Task brief => Whenever a line in this data holds the word "field", report that line in full.

★ ★ ★ ★ ★

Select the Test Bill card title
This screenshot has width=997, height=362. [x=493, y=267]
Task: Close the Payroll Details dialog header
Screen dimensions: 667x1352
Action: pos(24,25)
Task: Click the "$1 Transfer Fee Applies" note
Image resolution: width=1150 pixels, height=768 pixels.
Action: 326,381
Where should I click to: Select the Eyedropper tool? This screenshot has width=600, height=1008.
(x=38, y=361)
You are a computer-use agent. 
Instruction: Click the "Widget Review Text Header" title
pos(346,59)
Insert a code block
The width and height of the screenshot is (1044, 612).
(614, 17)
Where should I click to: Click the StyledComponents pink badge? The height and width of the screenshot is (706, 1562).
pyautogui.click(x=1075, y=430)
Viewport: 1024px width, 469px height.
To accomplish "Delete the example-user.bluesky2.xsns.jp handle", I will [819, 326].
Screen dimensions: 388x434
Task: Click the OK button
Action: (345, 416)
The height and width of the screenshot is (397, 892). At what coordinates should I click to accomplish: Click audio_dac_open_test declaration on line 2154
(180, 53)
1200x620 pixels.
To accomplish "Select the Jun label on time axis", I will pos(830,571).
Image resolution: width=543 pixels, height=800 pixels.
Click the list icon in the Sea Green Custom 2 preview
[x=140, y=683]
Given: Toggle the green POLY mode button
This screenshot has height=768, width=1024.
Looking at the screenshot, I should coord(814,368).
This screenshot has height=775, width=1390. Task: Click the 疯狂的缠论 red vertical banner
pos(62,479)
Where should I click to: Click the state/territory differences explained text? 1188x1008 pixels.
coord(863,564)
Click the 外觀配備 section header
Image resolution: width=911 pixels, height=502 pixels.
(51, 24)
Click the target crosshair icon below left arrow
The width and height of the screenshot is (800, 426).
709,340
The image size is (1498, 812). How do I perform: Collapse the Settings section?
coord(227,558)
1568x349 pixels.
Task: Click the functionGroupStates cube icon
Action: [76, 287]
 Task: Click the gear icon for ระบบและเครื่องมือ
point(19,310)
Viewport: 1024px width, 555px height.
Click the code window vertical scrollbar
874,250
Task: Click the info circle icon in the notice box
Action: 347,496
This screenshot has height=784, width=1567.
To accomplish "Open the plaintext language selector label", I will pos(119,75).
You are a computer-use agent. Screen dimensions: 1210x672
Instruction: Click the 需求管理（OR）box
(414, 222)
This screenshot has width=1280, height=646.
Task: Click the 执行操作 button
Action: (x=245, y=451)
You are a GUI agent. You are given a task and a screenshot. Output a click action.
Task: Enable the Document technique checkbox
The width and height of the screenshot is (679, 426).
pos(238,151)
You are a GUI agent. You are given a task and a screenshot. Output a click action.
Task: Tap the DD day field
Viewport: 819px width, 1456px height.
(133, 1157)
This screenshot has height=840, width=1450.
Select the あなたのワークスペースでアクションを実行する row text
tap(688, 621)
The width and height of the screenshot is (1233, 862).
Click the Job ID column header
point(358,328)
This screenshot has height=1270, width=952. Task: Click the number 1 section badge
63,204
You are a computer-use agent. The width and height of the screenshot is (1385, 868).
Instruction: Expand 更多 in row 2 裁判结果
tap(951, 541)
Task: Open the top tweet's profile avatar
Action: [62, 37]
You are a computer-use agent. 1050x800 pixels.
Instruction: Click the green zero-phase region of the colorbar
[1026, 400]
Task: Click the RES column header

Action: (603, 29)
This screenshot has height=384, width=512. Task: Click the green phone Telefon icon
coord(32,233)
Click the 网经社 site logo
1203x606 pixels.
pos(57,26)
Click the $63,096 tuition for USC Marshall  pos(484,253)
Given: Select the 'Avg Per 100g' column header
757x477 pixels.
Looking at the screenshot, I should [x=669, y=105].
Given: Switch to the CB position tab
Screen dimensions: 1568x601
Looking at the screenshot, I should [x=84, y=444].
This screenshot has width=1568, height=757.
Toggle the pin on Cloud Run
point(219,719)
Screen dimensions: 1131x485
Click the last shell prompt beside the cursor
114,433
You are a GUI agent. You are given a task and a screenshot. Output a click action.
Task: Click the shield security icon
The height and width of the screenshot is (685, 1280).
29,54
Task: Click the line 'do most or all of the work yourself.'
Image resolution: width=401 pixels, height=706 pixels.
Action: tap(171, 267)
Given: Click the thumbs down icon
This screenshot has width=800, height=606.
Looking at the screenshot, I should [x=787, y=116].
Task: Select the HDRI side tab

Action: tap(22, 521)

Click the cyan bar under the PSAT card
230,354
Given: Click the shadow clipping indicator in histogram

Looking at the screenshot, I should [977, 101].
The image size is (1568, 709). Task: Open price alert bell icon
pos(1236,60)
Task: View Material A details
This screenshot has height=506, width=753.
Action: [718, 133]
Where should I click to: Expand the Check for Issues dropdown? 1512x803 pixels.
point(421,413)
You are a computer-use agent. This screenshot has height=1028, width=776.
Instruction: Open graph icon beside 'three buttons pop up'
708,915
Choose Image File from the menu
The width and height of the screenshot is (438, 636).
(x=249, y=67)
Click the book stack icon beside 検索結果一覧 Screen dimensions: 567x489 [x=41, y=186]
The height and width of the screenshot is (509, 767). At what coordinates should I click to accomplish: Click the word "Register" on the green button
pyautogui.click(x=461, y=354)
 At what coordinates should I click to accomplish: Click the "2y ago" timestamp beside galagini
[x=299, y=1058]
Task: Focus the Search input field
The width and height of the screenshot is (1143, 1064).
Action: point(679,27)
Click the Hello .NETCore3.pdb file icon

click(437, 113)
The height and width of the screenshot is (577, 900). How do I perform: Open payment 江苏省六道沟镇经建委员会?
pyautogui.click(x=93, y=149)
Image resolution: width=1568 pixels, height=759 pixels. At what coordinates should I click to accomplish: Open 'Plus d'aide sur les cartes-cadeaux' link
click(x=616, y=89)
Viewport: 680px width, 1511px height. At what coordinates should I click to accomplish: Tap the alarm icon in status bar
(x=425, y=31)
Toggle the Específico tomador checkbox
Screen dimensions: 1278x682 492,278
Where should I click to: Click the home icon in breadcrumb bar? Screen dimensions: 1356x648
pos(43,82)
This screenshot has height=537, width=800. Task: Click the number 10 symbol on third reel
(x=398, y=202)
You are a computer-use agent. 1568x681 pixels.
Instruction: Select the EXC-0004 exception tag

★ ★ ★ ★ ★

Response below =>
Task: Tap the DD day field
Task: Focus the Search input field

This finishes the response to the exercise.